Just one week later, on November 18, his new unit was roused from bed at 3 AM. “Up everybody! Fifty guys are going to France!”. Walt was still convinced that he had missed his chance and was never going to Europe. Nonetheless, he awoke from his slumber and rushed out of bed. Sure enough, that was the right thing. That morning, Walter E. Disney was the fiftieth name called and by the end of that evening he was aboard the Vaubin bound for France, at long last.
Looking back, one cannot help but wonder how Walt Disney survived both the Spanish Flu and escaped the enormous casualties of World War 1. I shudder to think what our world would look like today if Walt had arrived in France too soon or if he, like so many others, had succumbed to the Spanish Flu of 1918.
But we can’t look back.

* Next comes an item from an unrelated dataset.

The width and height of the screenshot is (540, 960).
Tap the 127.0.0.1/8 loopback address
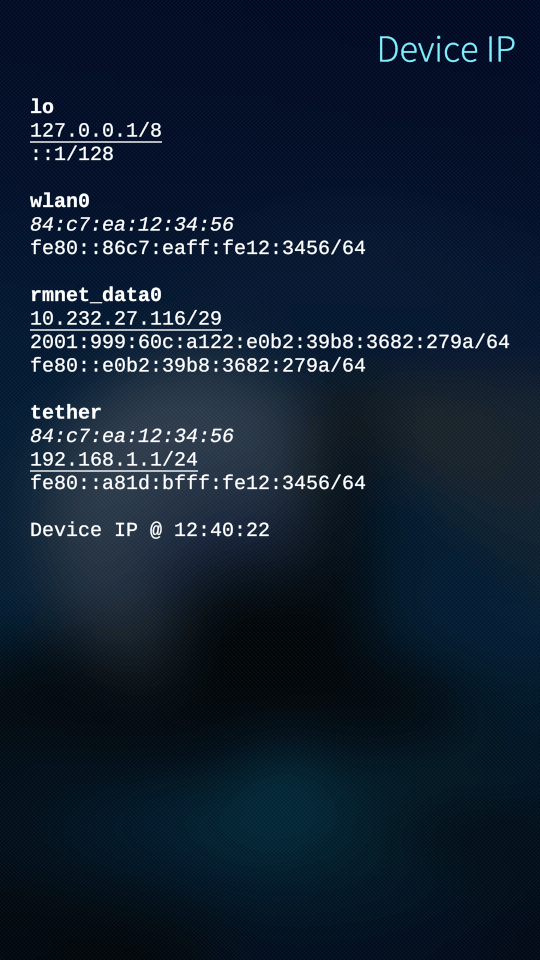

We only ever have the future. Fortunately, Walt Disney returned home safely from Europe. Once he did, he got serious about his dreams and the world, our world, was never the same again.

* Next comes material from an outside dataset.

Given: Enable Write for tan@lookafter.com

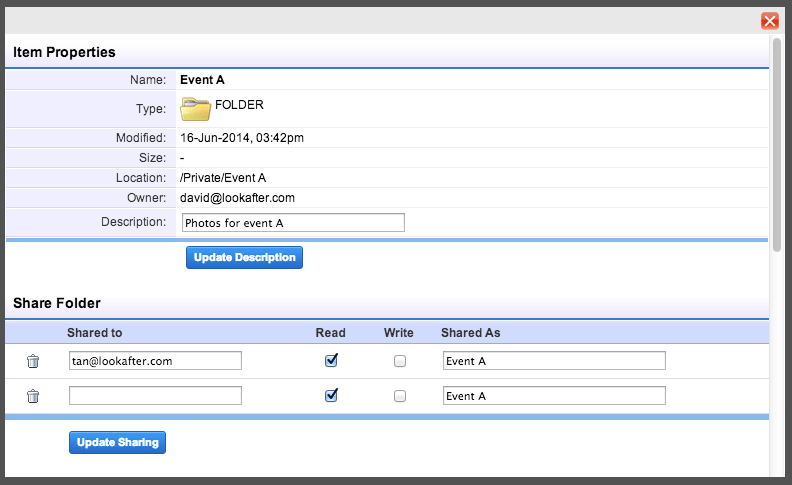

One of the gifts in the midst of this current quarantine was Disney’s decision to release Frozen 2 early on its new Disney+ platform. I missed the movie during its theatrical run in December so I enjoyed getting to watch it at home in mid-March. Twenty-three minutes into the movie the troll, Pabbie, tells Elsa and Anna, “When one can see no future, all one can do is the next right thing.”
A lot of us feel frozen these days. Many fear that there is no future. In a world where every day looks like Saturday but feels like Monday, I have no idea what it is that I am supposed to do next. Some days, the best I can do is the next right thing.
And that’s okay.
Getting a blog out to my readers, the first in more than six months, feels like the right thing.
Checking in on the vulnerable seniors at the assisted-living facility where I give a historical lecture each month, feels like the right thing.
Reaching out to individuals across the country and asking them for interviews for “plussing” my History of California class as it pivots from the classroom to remote instruction midway through the semester, feels like the right thing.
None of this is what I had planned for Spring 2020. In fact, Niki and I were supposed to be going to Tokyo Disneyland next month—my #1 bucket list trip and research for book #3 The Worldwide Wisdom of Walt with a focus on Disney’s international parks and cruise ships. Needless to say, that trip…along with all of my Spring speaking events…have been canceled.
I bet your world is equally upside down as well. So, what are you going to do? My recommendation is that you do the next right thing. Whatever that might be:
It doesn’t have to be perfect (this is a global pandemic, after all). It just has to feel right. You still have the future.
Oh, and about the sequel. I liked Frozen 2. A lot. Olaf stole the show, again. The music was more than serviceable without there being a “Let it Go” wormhole song. And let’s all agree that “Lost in the Woods” is an equally awful and amazing homage to the classic rock music videos of the 1980s.
Regarding that other sequel, the good news is that this tumor is significantly smaller than the one in 2014 (we knew the symptoms this time) and most likely benign as well. Surgery is scheduled for June 4 at Cedars Sinai. The not-so-good news is that the surgery is still invasive so recovery will take two months. Niki and I are using the current quarantine as a kind of “practice.” Additionally, I won’t be allowed on most amusement park rides for another two years…just like 2014-2016.
Looking into the future, I am already looking forward to being back in the classroom teaching and back on stage speaking in Fall 2020. In fact, I already know exactly what I am going to do first when I wake up from surgery on the afternoon of Thursday, June 4, 2020. The next right thing.